Last week, a Polish hacker named Dawid Golunski discovered vulnerabilities in MySQL: a remote root code execution vulnerability and a privilege escalation vulnerability. At that time, Golunski only provided a proof of concept for the first vulnerability, but promised to reveal more details about the second vulnerability (CVE-2016-6663) later.
On Tuesday, Golunski announced PoC for two vulnerabilities: the first PoC targets a previous high-risk privilege escalation vulnerability, while the other PoC targets a new root privilege escalation vulnerability. Using this vulnerability, An attacker can gain access to the entire database.
Vulnerability number
CVE-2016-6663
CVE-2016-6664
Vulnerability affects
MySQL version
MySQL derivatives: Percona Server, MariaDB
Vulnerability introduction
Privilege escalation/race condition vulnerability (CVE-2016-6663)
The more serious of the two vulnerabilities released this week is the race condition vulnerability, which can allow a low-level A privileged account (with CREATE/INSERT/SELECT privileges) escalates privileges and executes arbitrary code as a system user.
Once the vulnerability is exploited, hackers can successfully obtain all databases in the database server.

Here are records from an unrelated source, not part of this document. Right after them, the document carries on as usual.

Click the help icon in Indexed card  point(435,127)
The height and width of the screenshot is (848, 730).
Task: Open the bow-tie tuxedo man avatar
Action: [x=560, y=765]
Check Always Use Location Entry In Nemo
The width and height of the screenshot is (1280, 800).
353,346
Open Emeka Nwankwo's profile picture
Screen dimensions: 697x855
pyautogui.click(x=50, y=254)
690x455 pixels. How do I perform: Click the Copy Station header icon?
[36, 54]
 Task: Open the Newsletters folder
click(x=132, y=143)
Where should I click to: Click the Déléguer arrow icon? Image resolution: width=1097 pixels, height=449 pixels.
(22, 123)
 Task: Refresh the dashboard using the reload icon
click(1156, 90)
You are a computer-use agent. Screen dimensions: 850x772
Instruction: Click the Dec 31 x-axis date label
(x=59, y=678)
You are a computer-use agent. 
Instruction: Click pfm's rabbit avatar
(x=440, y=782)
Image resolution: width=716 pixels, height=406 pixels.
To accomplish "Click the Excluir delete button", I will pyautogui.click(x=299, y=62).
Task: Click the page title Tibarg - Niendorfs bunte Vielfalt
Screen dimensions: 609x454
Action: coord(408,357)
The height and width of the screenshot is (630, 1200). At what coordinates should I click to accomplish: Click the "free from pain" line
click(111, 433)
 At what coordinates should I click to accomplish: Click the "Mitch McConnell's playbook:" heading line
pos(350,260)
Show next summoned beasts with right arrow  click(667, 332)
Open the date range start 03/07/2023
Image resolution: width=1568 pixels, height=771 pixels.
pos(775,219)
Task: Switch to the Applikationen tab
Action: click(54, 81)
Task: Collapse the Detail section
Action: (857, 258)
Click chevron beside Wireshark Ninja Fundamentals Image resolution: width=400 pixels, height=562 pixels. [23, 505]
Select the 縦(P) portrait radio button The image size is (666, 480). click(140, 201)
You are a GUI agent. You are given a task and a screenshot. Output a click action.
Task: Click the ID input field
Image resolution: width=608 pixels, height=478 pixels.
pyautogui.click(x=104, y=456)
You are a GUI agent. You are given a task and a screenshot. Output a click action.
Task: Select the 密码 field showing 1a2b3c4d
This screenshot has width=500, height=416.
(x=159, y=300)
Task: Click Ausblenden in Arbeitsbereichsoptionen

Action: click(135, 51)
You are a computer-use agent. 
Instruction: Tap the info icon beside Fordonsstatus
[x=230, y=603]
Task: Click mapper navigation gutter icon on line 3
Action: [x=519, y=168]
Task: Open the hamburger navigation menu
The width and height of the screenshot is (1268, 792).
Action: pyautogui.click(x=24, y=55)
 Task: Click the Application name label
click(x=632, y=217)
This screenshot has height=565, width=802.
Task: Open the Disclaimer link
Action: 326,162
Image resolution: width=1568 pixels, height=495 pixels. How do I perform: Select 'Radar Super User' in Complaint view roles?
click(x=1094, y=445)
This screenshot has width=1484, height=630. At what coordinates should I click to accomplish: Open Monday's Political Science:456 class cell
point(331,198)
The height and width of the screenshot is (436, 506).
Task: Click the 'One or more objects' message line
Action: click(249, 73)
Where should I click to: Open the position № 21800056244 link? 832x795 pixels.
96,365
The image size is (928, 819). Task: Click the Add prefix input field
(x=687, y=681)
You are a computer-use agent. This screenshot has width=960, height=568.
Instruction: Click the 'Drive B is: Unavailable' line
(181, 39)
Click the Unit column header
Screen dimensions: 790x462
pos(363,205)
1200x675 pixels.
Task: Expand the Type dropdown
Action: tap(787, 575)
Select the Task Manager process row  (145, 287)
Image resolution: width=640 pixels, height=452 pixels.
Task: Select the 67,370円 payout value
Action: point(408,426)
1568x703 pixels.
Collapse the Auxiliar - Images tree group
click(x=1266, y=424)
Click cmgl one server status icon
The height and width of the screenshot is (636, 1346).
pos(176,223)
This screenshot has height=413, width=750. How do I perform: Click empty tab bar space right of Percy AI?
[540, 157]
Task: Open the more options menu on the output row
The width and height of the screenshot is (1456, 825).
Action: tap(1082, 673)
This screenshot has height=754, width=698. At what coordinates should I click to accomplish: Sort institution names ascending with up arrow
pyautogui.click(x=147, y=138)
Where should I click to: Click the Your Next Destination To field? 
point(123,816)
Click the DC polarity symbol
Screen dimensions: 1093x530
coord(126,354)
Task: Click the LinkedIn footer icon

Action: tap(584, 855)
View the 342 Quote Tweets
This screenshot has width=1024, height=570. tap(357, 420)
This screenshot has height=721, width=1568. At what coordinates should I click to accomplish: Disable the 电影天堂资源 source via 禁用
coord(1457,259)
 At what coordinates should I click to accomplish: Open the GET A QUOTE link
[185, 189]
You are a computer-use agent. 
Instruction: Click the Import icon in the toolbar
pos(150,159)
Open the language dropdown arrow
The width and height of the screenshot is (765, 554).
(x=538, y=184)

Root privilege escalation (CVE-2016-6664)
Another vulnerability is the root privilege escalation vulnerability. This vulnerability allows an attacker with MySQL system user privileges to elevate privileges to root to further attack the entire system.
The reason for this problem is actually that MySQL's handling of error logs and other files is not secure enough. These files can be replaced with arbitrary system files and thus exploited to gain root privileges.
This vulnerability works better when used in conjunction with the privilege escalation vulnerability mentioned earlier - hackers first use the privilege escalation vulnerability (CVE-2016-6663) to promote ordinary users to system users, and then use the root privilege escalation vulnerability (CVE- 2016-6664) was further promoted to root user.
All these vulnerabilities can be exploited in a shared environment. In a shared environment, users can access separate databases. Through these vulnerabilities, hackers can gain access to all databases.
Vulnerability PoC
Golunski has released the PoC code for two vulnerabilities: Vulnerability 1 and Vulnerability 2.
MySQL has fixed both vulnerabilities and released patches in last month’s quarterly update.
Repair Solution
We strongly recommend that webmasters install the patch as soon as possible. If you cannot install the patch immediately, you can also use a temporary solution - turn off symbolic link support in the database server configuration (set symbolic-links in my.cnf = 0).